*Data extract*

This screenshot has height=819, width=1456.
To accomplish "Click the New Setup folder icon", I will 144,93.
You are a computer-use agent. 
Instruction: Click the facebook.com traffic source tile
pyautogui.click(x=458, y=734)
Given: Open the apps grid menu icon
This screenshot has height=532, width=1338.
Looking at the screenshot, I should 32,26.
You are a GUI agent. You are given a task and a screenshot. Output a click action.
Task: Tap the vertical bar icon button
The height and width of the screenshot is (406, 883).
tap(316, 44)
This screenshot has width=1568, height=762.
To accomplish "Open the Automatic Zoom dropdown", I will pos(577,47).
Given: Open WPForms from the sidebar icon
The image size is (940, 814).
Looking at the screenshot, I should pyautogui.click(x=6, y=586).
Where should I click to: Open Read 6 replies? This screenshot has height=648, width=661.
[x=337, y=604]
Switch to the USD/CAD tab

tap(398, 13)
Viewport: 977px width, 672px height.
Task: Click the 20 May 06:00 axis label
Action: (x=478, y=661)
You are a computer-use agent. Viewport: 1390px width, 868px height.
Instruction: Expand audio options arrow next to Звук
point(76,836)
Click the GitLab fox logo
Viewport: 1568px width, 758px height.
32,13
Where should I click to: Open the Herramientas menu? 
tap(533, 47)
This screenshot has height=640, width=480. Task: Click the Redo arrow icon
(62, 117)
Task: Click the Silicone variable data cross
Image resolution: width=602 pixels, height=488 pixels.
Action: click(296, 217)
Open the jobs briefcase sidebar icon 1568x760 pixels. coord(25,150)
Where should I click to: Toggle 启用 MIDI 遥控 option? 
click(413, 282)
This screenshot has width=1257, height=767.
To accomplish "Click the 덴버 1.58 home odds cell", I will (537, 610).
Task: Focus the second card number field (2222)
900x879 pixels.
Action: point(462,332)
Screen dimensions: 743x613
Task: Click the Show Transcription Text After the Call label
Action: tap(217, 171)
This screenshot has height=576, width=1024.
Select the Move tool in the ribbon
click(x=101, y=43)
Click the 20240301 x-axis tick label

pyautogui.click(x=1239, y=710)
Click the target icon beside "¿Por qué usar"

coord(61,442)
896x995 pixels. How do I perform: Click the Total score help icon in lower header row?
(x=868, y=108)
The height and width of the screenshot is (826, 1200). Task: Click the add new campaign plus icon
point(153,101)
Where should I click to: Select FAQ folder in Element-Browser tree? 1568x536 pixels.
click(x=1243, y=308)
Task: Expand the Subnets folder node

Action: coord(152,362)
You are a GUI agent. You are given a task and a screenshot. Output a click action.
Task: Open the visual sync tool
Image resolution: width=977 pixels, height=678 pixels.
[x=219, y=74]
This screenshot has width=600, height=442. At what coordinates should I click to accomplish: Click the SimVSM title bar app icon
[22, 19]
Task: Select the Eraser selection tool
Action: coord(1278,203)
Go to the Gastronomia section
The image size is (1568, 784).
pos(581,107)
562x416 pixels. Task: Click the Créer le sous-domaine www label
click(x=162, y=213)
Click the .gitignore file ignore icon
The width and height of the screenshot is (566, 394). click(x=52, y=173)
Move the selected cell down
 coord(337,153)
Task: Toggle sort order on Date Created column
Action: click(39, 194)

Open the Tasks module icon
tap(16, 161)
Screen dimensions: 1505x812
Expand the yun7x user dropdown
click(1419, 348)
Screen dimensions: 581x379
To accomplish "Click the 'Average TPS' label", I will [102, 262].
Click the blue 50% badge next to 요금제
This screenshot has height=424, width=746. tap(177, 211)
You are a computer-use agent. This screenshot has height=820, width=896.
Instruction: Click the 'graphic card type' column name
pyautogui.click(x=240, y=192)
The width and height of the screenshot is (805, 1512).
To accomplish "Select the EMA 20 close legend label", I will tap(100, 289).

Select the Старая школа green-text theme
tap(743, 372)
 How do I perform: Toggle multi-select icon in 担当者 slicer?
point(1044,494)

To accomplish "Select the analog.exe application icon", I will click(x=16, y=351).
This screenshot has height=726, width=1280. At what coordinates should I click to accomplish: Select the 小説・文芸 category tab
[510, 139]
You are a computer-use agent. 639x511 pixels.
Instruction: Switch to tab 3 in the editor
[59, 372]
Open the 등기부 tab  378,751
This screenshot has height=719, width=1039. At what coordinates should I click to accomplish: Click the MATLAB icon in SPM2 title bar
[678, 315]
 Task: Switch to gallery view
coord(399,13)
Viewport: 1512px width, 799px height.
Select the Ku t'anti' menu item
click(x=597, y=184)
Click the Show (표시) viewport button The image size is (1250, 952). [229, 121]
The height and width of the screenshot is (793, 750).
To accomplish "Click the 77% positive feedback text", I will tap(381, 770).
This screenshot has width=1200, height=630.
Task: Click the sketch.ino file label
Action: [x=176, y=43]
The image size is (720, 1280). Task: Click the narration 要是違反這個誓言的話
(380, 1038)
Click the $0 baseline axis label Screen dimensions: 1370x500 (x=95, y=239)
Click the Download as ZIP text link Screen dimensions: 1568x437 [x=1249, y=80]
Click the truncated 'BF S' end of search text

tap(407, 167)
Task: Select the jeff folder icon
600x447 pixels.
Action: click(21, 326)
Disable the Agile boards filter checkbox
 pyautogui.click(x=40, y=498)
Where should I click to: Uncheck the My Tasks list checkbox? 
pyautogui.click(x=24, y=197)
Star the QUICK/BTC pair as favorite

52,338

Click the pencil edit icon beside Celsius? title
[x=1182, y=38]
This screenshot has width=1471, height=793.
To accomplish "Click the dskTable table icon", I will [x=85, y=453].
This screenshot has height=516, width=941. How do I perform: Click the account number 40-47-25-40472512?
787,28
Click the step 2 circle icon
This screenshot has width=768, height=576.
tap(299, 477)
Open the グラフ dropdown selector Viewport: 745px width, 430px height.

*Stated exercise*
Rewrite everything from the line that contains "Click the $0" down to the end of the records, replacing "checkbox" with "check box" and leaving all else unchanged.

*Output for this task*
Click the $0 baseline axis label Screen dimensions: 1370x500 (x=95, y=239)
Click the Download as ZIP text link Screen dimensions: 1568x437 [x=1249, y=80]
Click the truncated 'BF S' end of search text

tap(407, 167)
Task: Select the jeff folder icon
600x447 pixels.
Action: click(21, 326)
Disable the Agile boards filter check box
 pyautogui.click(x=40, y=498)
Where should I click to: Uncheck the My Tasks list check box? 
pyautogui.click(x=24, y=197)
Star the QUICK/BTC pair as favorite

52,338

Click the pencil edit icon beside Celsius? title
[x=1182, y=38]
This screenshot has width=1471, height=793.
To accomplish "Click the dskTable table icon", I will [x=85, y=453].
This screenshot has height=516, width=941. How do I perform: Click the account number 40-47-25-40472512?
787,28
Click the step 2 circle icon
This screenshot has width=768, height=576.
tap(299, 477)
Open the グラフ dropdown selector Viewport: 745px width, 430px height.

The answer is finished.